Twenty Years Of Schoolin' & They Put You On The Day Shift


For those of us keeping track, today marks my 18th straight day of work since the ill-fated Hotel W. experiment -- a modern freelance record for me. I'm due back at LT. this coming Monday & Tuesday, so I'm guaranteed to have at least 20 days running. Then we play it by ear; maybe they won't need me Wednesday, for instance, but will ask me to come back on Thursday & Friday. But it's good that I'm basically the proofreader du jour, if not du whatever the French word for week is. Plus, as my regular readers will know, this week was significant in that I got Select back in the rotation. I am well nigh loved & respected there, getting along famously with all the kids. I got skills to pay the bills.

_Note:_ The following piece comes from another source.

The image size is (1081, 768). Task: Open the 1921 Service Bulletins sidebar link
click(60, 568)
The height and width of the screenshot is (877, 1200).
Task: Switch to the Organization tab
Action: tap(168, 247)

I'm not as superstitious as I used to be, life has beaten that out of me, so I must say that this L.T. gig is the least stressful $$$ I ever made. I'm used to proofreading or editing pages & pages of text copy under tight deadlines, so naturally this is going to seem easy by comparison. For instance, I was here 4 hours on Tuesday without a scintilla of work coming my way. Yesterday I had perhaps 15 minutes of total work out of 5 1/2 hours. Which means you really have to focus and concentrate when the work does come in. It's almost like my own personal internet cafe, but instead of me paying a buck for every 15 minutes, I am instead paid to sit here while I surf the proverbial net until I'm needed. But M. said he wants someone here ready in case something comes along. Usually it's a poster or advertisement for an upcoming show that I look at & then sign off on. I see it as a win-win situation for everyone involved. They get my unparalleled expertise in all matters proofreading, almost like I'm a proofing consultant; I get the benefit of their quite reasonable financial remuneration. Of course, they don't have to pay me benefits or the like. It seems like they laid off a lot of people in recent times, and it's a big TV network, so they're still way ahead if you look at like that. In fact, the network just paid the staggering sum of $500,000 per episode for the rights to broadcast a hit show that ABC owns.

Now, the reality is that it could all end at any time. But that is life itself in a nutshell: no guarantees all around. Anything can end at any time: a job, a relationship, a loved one. It's best to take it a day at a time while looking slightly ahead and keeping a positive outlook, like a mutant cross between Norman Vincent Peale and Jean-Paul Sartre.